Start of QUOTED TEXT
Beyond structure, these behaviors acquire a ritualistic quality, functioning like a moral liturgy of purification. Confession and self-criticism, from Stalin’s show trials to Maoist struggle sessions, serve to reaffirm the group’s unity and commitment. Heresiology mirrors medieval religious practices, defining the community by identifying and condemning deviations. Denunciation, whether of others or oneself, becomes a symbolic act of faith, a demonstration of loyalty and righteousness.

Even without state power, leftist collectives can reenact this drama because it provides cohesion, meaning, and catharsis. It is less a matter of premeditated cruelty than a social mechanism for maintaining shared belief under stress.

The Iterations of Leftist churches

The Communist Party of Canada (CPC) and the Communist Party of Canada (Marxist–Leninist) (CPC(M‑L)) represent two very different types of Canadian Communist‑party formation, each with distinct social origins and operational dynamics. I think the CPC is something of a “red‑diaper baby” savings‑account and theatre piece: a party rooted in older left traditions, especially among Western, socially liberal Jewish and “White” Communists, which after the collapse of the Soviet bloc in 1991 became more reformist and symbolic than mass‑mobilized.

It involves people who never quite could give up their Communist credentials, either out of embarrassment, lifestyle commitment, or because the government simply had something on them; and prefered to keep them around as a useful foil. Someone like a Liz Rowley falls into that category of person in Canada; the opposite however, include many embarrassed ex-Communists, such as the father of Sarah Polley, Harry Gulkin, the Montreal‑based film and theatre producer, from a Jewish family of Russian immigrants who were involved in Communist‑organizing, and later renounced communism. These are the two basic types.
End of QUOTED TEXT
● SET EXERCISE:
Answer these questions about the text on leftist groups:
(a) Which two historical examples does the text give of confession and self-criticism?
(b) In what year, according to the text, did the Soviet bloc collapse?
(c) What work did Harry Gulkin do, and in which city was he based?
The data that follow play no part in this exercise.
Start of SUPPLIED INFORMATION
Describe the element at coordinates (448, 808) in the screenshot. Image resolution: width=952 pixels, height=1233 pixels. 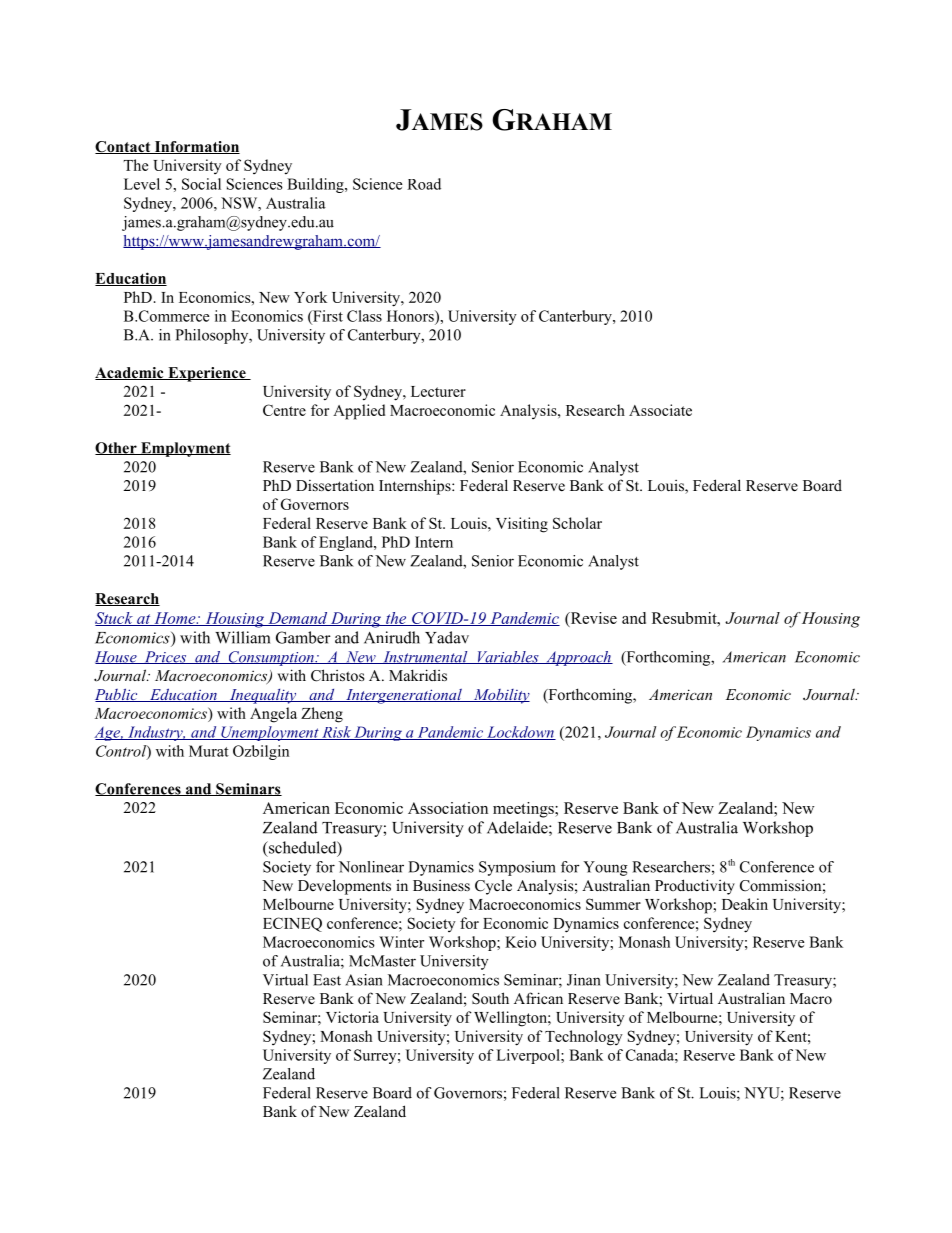
I see `Association` at that location.
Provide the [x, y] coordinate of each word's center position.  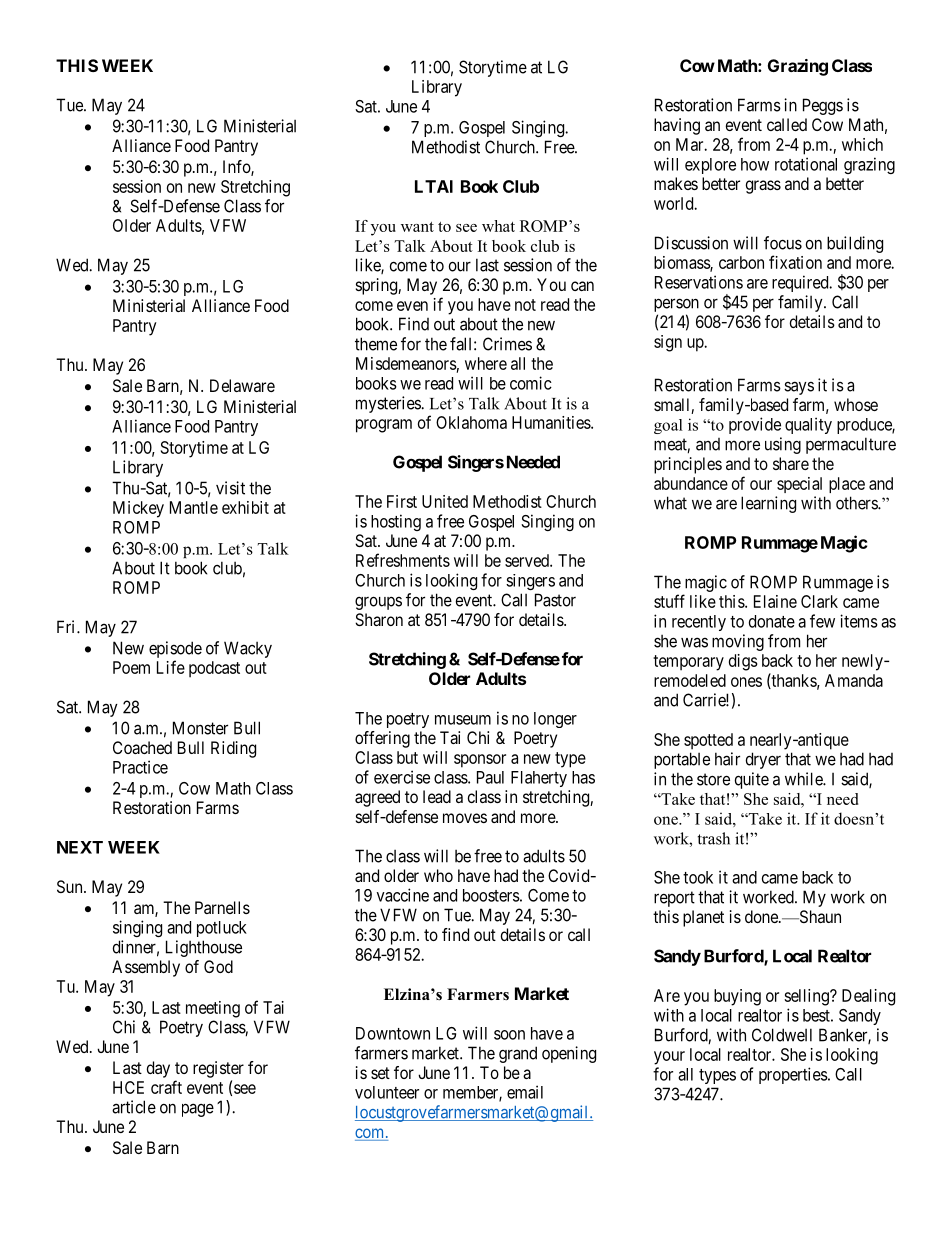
End of SUPPLIED INFORMATION
● SOLUTION TO THIS EXERCISE:
(a) Stalin's show trials and Maoist struggle sessions.
(b) 1991.
(c) He was a film and theatre producer based in Montreal.